Check the status of the connection.

In [2]:
Reagent().status().dict()

{'status': 'ok'}

Set all required variable names to appropriately constrain query results.

In [None]:
repo_name = "goharbor/harbor"
limit = 50
china_tz = 8.0

# Non-Adversarial Threat

There are a number of human factors that influence the likelihood that vulnerabilities are injected into repositories at various points in the open source lifecycle.  These can be used to infer threat that can be quantified, and thus analyzed.  These metrics are all on a sliding scale between from **0 - 10**, 0 meaning that Harbor is unaffected by this issue, and 10 meaning that that all commits exhibit the problem at hand.

## Threatscoring Breakdown

**Project Fragmentation** is defined as the ratio of files within a repository edited by more than ten developers to files within a repository edited by less than ten developers.  The significance factor for this function is **r = 16**.

**Unfocused Contribution** is measured by taking the average pagerank of each file within a repo.  The significance factor for this function is **r = .4497**.

**Context Switching** is calculated by taking the average weekly density of distinct file communities users commit to each week.  The significance factor for this function is **r = 0.17**.

**Interactive Churn** is the average weekly number of user interactions a file has, scaled by how recent each action is.  The significance factor for this function is **r = 0.16**.

In [None]:
Reagent().enrichments().threat_score(repo_name).df()

<reagentpy.clients.ReagentResponse at 0x14e917700>

## Foreign Influence

The goal of this project is to find foreign adversarial influence in the codebase, wherever it may exist.  To start, let's look at a very high-level analysis of what that means in this project.

In [5]:
Reagent().enrichments().foreign_influence(repo_name).df()

Unnamed: 0,status,msg
0,error,{code: Neo.ClientError.Statement.SyntaxError} ...

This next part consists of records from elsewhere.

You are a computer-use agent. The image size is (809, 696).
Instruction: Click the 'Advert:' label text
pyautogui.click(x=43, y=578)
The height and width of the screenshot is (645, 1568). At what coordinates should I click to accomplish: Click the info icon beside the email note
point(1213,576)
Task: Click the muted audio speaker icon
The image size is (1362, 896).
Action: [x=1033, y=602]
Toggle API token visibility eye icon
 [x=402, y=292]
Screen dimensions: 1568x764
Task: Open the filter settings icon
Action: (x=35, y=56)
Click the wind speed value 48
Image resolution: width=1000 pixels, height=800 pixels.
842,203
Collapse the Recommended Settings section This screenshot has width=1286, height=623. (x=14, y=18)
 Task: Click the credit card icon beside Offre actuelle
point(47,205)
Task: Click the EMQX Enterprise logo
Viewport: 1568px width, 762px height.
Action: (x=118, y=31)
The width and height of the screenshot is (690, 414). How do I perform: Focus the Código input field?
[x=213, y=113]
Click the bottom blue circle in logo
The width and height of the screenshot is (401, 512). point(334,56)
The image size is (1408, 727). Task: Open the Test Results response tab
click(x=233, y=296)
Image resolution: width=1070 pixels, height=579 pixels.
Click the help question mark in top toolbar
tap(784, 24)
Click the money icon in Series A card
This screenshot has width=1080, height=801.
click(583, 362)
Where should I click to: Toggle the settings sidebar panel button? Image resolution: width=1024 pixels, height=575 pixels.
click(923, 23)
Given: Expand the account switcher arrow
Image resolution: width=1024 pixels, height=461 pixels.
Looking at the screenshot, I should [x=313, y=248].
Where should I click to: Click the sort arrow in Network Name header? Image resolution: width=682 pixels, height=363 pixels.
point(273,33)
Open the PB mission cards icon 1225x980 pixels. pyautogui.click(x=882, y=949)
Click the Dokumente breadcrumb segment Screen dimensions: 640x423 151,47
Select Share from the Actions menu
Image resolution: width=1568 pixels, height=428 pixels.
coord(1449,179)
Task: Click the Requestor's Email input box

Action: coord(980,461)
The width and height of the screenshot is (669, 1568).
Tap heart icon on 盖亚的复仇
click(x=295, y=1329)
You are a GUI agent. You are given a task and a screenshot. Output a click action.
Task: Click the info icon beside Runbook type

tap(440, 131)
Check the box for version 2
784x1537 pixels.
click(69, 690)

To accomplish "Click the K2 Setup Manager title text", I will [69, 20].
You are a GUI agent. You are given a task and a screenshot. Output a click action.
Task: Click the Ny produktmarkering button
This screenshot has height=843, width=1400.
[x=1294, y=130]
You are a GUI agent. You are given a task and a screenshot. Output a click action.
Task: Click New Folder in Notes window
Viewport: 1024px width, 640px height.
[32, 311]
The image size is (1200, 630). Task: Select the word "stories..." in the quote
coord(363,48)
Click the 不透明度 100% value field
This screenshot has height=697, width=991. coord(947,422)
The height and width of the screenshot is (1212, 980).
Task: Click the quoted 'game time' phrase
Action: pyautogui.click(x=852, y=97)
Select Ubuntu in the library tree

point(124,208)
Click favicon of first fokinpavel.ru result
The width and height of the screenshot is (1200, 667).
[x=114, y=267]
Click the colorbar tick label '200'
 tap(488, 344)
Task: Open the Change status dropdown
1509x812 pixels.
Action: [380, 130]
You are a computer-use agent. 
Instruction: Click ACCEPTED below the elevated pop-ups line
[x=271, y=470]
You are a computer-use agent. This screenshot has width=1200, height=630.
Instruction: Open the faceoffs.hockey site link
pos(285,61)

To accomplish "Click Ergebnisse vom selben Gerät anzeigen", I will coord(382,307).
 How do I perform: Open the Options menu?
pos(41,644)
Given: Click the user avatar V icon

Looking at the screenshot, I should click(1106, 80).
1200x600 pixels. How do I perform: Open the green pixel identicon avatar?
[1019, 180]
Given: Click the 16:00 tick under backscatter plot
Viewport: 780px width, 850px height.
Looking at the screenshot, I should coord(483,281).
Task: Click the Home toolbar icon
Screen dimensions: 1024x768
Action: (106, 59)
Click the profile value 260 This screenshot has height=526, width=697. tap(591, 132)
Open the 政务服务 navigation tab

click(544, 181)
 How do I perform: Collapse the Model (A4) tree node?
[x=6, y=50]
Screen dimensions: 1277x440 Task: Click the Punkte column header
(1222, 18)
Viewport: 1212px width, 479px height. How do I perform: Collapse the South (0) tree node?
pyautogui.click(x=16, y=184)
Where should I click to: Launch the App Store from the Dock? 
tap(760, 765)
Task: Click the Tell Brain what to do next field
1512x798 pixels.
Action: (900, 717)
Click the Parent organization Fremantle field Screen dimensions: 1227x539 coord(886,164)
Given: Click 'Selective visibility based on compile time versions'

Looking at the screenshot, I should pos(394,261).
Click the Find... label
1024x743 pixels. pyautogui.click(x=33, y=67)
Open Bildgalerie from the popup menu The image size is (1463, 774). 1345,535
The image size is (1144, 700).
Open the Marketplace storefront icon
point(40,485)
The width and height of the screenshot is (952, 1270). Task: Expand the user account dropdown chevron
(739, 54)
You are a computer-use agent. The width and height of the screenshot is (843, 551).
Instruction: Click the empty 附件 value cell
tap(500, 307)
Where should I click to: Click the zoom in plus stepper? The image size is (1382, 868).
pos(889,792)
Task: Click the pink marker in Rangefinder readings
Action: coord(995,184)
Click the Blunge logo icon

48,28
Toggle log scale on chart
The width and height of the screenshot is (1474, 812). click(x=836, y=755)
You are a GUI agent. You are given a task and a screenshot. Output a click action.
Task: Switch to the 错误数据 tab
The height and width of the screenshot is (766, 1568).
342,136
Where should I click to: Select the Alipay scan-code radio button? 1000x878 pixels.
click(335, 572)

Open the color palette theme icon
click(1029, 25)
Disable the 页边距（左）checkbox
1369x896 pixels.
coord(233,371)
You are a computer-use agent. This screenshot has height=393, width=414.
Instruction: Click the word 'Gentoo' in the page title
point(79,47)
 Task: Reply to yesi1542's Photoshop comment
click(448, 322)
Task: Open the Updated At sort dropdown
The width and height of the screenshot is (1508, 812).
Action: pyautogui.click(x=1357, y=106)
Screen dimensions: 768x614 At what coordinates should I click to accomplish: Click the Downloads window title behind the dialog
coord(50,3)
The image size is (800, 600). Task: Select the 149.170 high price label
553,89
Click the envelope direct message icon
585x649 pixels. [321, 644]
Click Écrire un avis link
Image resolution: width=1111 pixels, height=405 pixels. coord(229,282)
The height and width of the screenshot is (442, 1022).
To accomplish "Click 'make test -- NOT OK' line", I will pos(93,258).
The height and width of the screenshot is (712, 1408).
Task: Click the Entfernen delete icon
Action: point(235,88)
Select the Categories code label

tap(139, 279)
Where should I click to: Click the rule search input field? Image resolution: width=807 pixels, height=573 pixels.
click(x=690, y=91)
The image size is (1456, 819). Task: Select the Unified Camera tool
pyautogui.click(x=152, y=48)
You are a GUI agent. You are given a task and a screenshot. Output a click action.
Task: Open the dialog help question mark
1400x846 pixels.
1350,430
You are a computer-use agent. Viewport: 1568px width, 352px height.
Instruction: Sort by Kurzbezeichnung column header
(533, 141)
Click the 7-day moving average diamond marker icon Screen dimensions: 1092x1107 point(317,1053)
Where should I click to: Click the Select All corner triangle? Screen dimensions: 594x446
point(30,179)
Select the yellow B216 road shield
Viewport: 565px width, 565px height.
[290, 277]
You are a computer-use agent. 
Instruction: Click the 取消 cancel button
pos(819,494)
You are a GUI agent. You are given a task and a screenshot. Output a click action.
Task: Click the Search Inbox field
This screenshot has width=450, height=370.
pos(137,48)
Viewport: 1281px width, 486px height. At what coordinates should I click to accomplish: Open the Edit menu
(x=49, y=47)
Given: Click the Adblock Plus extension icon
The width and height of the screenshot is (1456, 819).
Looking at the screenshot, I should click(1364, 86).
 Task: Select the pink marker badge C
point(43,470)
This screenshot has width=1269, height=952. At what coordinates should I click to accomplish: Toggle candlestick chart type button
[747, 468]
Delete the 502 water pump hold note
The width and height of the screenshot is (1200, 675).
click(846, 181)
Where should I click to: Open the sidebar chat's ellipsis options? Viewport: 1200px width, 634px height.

## What organizations are involved?  What are the affiliations of those organizations?

Analyzing email domains found in the repo yeilds a glimpse into the organizations who are interested in using Harbor.

In [6]:
Reagent().repo().email_domains(repo_name).df()

Unnamed: 0,repo_name,domain,instances,timezones
0,ansible/ansible,gmail.com,2110,"[-4.0, -7.0, 2.0, 8.0, 1.0, 3.0, -5.0, -3.0, 1..."
1,torvalds/linux,gmail.com,1656,"[-6.0, 9.0, -8.0, -7.0, -4.0, 2.0, -0.0, 3.0, ..."
2,ansible/ansible,users.noreply.github.com,1314,"[8.0, -10.0, -5.0, 1.0, -8.0, -4.0, 2.0, 3.0, ..."
3,petrussola/material-ui,gmail.com,859,"[7.0, 10.0, 3.0, 2.0, -4.0, -7.0, -6.0, -5.0, ..."
4,microsoft/vcpkg,gmail.com,751,"[-5.0, 2.0, -7.0, 25200, -3.0, 1.0, -4.0, 7200..."
5,microsoft/vcpkg,users.noreply.github.com,650,"[-7200, -25200, -36000, 25200, -3600, -10800, ..."
6,petrussola/material-ui,users.noreply.github.com,327,"[-0.0, 2.0, -8.0, -7.0, 1.0, -4.0, -6.0, 5.0, ..."
7,torvalds/linux,intel.com,300,"[-7.0, -8.0, 8.0, -4.0, 3.0, 1.0, -5.0, -0.0, ..."
8,chef/chef,gmail.com,277,"[8.0, -5.0, -0.0, -4.0, 3.0, -7.0, 1.0, -8.0, ..."
9,torvalds/linux,redhat.com,219,"[-7.0, -0.0, -5.0, -4.0, 1.0, 10.0, 2.0, -2.0,..."


# Adversarial Risk

Describes deliberate attacks by bad actors with intent, capability, and targeting characteristics of any scale.  While all kinds of risk are invaluable in deciding how "safe" a resource is to use, adversarial risk serves as the best way to quantify sources of attack.

### Timezones

Often, one can deduce national origin by simply looking at timezones.  This is helpful when analyzing entities that aren't large or old enough to have country data associated with it.  Here's the breakdown for this repo according to timezones.

In [7]:
Reagent().repo().timezones(repo_name).df()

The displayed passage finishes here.